Il a passé cinq ans à l’université avant d’abandonner ses études, ne prend pas de vacances et ne s’est jamais marié. Propriétaire de l’île de North Dumpling, dans le Connecticut, il fait sécession des États-Unis, se dotant d’une constitution, d’une monnaie, d’un drapeau et d’un hymne. Il s’est autoproclamé Lord Dumpling.

Vous avez dit bizarre ? D. Kamen, qui s’investit sans relâche pour persuader les jeunes de faire carrière dans les sciences et l’ingénierie, est l’une des personnes extrêmement créatives dont le comportement frappe par son côté « spécial ». Albert Einstein ramassait les mégots de cigare dans la rue, afin d’en récupérer le tabac pour sa pipe ; le constructeur aéronautique Howard Hughes passait des jours entiers sur une chaise au milieu d’une pièce stérile de sa suite de l’hôtel Beverley Hills ; le compositeur Robert Schumann pensait que ses compositions musicales lui étaient dictées depuis leur tombe par Beethoven et d’autres visionnaires décédés ; on prétend aussi que Charles Dickens pensait écarter des oursins imaginaires avec son parapluie lorsqu’il marchait dans les rues de Londres. Plus récemment, nous avons été témoins de l’obsession de Michael Jackson pour les rhinoplasties, de l’affection de Salvador Dali pour les animaux de compagnie dangereux et nous avons pu voir la chanteuse islandaise Björk habillée en cygne pour la cérémonie des Oscars.

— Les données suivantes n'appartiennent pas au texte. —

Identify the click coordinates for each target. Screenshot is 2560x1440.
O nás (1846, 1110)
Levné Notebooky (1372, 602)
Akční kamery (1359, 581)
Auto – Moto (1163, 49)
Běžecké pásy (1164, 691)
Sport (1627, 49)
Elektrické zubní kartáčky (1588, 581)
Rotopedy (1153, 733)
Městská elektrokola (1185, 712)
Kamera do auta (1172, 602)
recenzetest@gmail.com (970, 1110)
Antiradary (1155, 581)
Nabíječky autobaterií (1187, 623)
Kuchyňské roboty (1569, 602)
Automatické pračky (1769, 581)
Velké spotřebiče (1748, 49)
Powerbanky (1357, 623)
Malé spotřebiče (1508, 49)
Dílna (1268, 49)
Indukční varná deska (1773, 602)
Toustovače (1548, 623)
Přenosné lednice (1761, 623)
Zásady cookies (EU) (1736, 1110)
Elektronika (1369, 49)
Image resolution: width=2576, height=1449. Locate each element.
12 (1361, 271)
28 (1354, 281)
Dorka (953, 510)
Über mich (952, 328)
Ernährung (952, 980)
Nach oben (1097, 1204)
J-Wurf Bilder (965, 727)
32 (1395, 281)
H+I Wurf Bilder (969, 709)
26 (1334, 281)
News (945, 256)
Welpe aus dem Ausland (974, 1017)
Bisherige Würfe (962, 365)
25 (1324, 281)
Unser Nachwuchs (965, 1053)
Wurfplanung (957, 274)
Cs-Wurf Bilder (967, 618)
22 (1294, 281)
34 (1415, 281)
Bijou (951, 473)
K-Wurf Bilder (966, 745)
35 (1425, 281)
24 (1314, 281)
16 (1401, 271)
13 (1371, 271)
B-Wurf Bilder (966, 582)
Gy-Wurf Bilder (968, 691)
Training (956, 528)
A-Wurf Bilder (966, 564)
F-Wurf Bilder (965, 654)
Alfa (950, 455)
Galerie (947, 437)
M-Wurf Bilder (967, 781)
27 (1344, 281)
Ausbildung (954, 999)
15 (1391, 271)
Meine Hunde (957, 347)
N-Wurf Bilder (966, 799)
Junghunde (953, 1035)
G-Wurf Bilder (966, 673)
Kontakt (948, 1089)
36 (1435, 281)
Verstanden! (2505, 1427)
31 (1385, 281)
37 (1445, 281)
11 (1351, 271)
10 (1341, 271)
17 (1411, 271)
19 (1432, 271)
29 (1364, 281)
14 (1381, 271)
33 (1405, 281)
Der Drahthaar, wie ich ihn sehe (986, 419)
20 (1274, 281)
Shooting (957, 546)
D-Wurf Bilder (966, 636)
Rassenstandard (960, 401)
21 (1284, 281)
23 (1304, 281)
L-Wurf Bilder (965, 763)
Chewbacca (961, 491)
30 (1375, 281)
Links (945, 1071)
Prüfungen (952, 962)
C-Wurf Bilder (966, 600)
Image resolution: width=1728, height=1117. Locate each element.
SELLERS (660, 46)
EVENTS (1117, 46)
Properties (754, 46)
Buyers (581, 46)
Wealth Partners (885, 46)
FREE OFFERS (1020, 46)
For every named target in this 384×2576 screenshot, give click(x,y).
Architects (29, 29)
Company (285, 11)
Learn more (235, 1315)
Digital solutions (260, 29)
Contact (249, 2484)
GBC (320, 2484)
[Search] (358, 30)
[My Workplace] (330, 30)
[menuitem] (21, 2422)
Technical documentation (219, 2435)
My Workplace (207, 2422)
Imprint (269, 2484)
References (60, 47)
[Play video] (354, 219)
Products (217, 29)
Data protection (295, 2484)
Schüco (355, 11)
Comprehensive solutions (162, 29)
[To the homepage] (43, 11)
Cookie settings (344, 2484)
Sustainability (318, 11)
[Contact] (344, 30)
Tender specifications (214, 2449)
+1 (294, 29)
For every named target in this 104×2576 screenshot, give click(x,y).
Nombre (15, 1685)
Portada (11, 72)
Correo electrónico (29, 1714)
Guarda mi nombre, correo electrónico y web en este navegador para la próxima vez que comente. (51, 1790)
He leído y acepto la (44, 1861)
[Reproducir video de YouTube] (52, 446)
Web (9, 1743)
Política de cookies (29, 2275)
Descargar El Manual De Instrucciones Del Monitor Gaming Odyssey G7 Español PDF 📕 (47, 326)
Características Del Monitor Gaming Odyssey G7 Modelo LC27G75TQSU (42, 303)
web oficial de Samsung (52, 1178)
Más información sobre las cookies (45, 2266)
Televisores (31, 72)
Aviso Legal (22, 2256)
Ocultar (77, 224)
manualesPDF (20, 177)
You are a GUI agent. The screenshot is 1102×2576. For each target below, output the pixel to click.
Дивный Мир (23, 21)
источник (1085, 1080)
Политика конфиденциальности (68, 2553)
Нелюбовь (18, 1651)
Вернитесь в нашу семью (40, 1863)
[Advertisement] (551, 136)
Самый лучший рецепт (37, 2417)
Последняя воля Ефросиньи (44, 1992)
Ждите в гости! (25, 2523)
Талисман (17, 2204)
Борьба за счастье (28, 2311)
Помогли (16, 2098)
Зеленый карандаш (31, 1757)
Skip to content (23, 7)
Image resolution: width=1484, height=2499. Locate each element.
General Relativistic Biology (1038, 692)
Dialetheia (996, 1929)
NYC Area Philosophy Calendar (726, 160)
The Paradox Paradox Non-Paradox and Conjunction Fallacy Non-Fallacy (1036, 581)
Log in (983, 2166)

L’homme de la rue n’est pas le seul à trouver excentriques les individus très créatifs. Ces derniers se perçoivent eux-mêmes souvent comme différents et incapables de se conformer aux usages en vigueur. Les résultats les plus récents de l’imagerie cérébrale, de la recherche sur la créativité et de la biologie moléculaire suggèrent que l’image d’Épinal du génie atypique n’est pas uniquement inspirée de quelques descriptions anecdotiques. En fait, la créativité et l’excentricité vont souvent de pair, et les chercheurs pensent aujourd’hui que ces deux traits résulteraient de la façon dont le cerveau filtre les informations qu’il reçoit. Même dans le monde des affaires, on constate de plus en plus qu’il existe un lien entre la pensée créative et les comportements non conventionnels, que l’on commence à admettre un peu mieux.

Des personnalités à part

L’existence de comportements étranges chez des individus très créatifs semble trop fréquente pour être une simple coïncidence. Dans la Grèce antique, Platon et Aristote s’étonnaient déjà du comportement singulier des poètes et des auteurs de théâtre. Il y a plus d’un siècle, dans son livre L’homme de génie, le criminologue italien Cesare Lombroso dressait un inventaire des comportements bizarres des visionnaires créatifs, et attribuait ce comportement à la même « dégénérescence » que celle affectant les criminels violents.

Plus récemment, les psychologues ont utilisé des mesures validées de la créativité et de l’excentricité. Pour évaluer la créativité, les chercheurs peuvent examiner les productions artistiques ou novatrices d’une personne, sa capacité à agir ou à penser de façon créative (par exemple, en lui demandant de trouver de nouveaux usages pour des ustensiles domestiques ordinaires). Afin de mesurer le degré d’excentricité d’une même personne, les chercheurs utilisent souvent des échelles d’évaluation de la personnalité dite schizotypique.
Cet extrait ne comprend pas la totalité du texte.